Prompt – If a line below contains "icon", count it. Report the final total and nothing more.

Data excerpts –

--- START ---

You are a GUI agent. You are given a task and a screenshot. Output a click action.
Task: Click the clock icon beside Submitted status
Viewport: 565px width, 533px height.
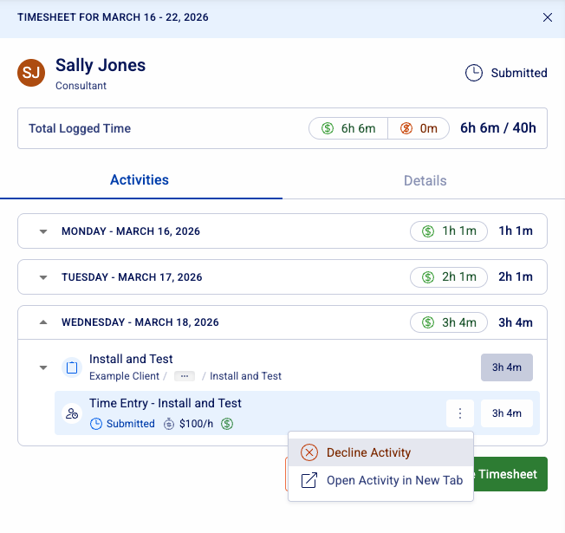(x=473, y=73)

--- END ---
--- START ---

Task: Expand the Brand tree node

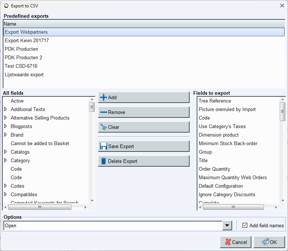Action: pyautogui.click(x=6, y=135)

--- END ---
--- START ---

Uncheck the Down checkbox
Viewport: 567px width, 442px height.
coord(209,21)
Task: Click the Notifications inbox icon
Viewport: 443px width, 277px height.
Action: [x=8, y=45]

--- END ---

Task result – 2